Data:
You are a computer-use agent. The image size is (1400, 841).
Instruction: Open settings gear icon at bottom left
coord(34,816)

...

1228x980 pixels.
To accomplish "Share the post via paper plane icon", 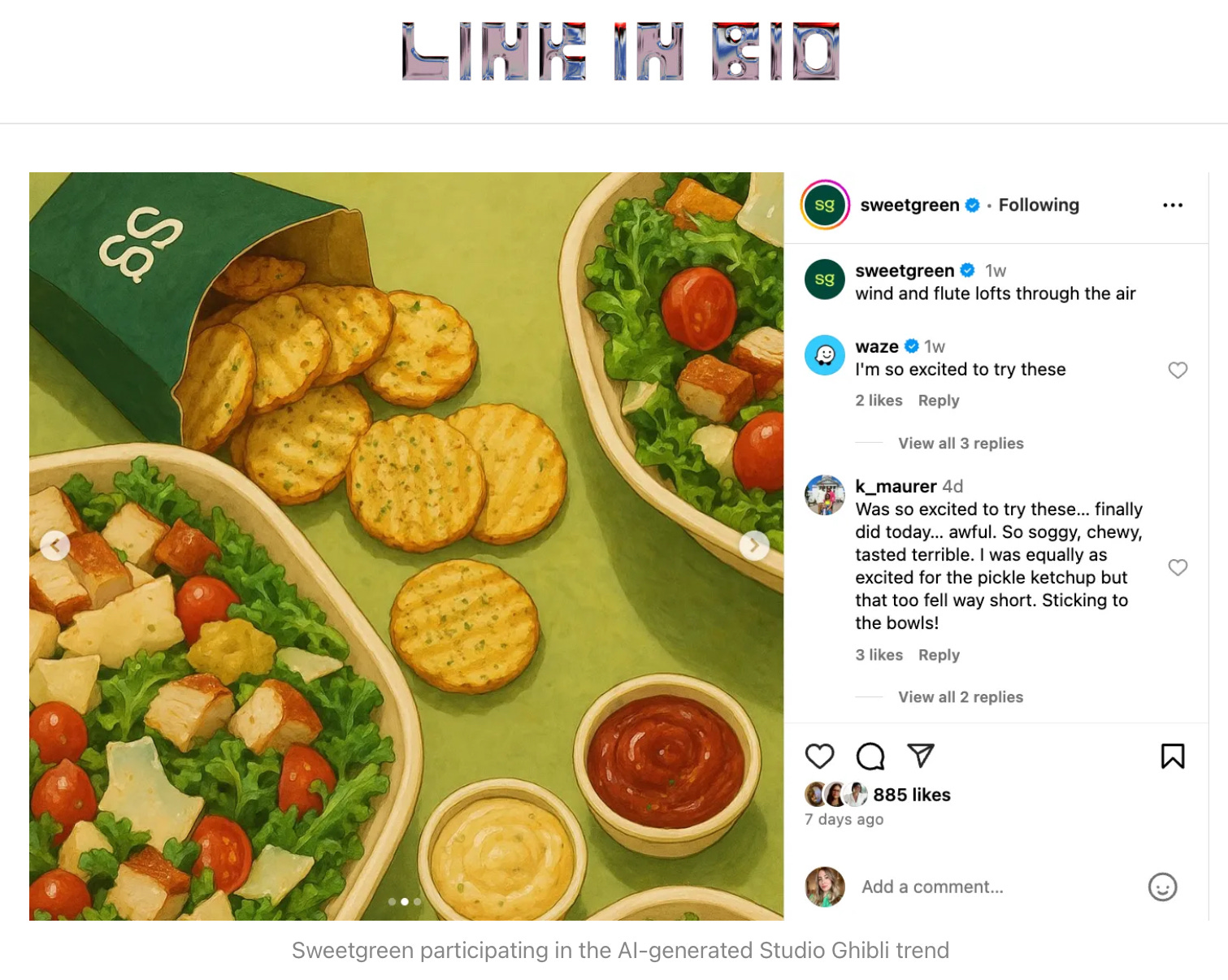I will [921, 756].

* * *

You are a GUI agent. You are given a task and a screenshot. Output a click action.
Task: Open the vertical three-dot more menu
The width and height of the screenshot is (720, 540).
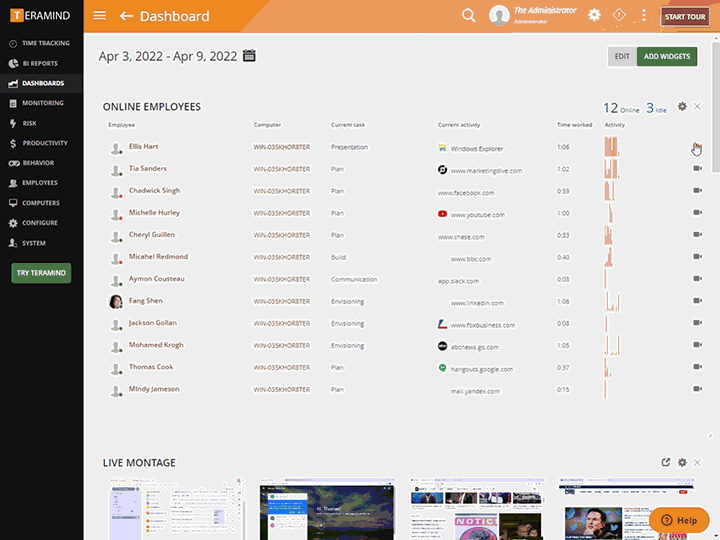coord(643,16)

Prompt:
A complete answer reproduces every line of the records in which the word "agent" occurs.

Expected answer:
You are a computer-use agent. The image size is (1400, 841).
You are a GUI agent. You are given a task and a screenshot. Output a click action.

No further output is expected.